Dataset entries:
[Start of section]

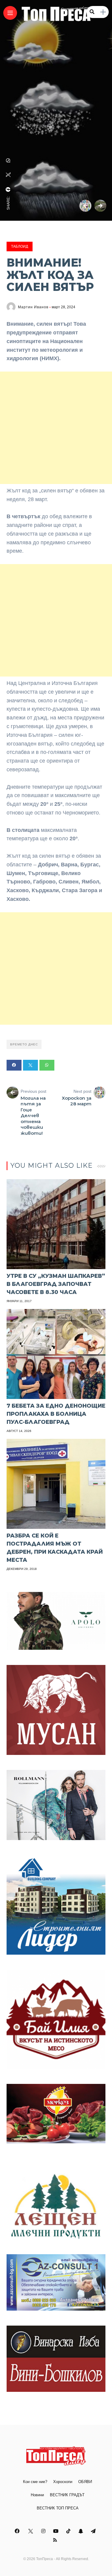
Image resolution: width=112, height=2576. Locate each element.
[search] (92, 12)
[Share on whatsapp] (46, 1065)
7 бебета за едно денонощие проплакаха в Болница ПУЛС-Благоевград (56, 1414)
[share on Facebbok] (8, 189)
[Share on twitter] (30, 1065)
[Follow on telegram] (94, 2531)
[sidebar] (103, 12)
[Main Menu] (10, 13)
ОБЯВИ (85, 2481)
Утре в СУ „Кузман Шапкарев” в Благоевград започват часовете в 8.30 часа (56, 1284)
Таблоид (19, 246)
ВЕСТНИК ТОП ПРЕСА (58, 2508)
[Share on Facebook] (14, 1065)
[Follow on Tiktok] (69, 2531)
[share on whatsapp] (8, 160)
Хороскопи (62, 2481)
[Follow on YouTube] (56, 2531)
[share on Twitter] (8, 175)
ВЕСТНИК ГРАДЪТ (67, 2495)
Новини (37, 2495)
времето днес (24, 1044)
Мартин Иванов (33, 307)
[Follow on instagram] (44, 2531)
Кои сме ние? (35, 2481)
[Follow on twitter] (31, 2531)
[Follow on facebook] (18, 2531)
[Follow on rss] (56, 2540)
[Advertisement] (56, 428)
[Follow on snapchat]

[End of section]

__WHAT THE TASK REQUIRES__:
The answer must consist of each line in the entries above that includes "Follow".

__TASK ANSWER__:
[Follow on telegram] (94, 2531)
[Follow on Tiktok] (69, 2531)
[Follow on YouTube] (56, 2531)
[Follow on instagram] (44, 2531)
[Follow on twitter] (31, 2531)
[Follow on facebook] (18, 2531)
[Follow on rss] (56, 2540)
[Follow on snapchat]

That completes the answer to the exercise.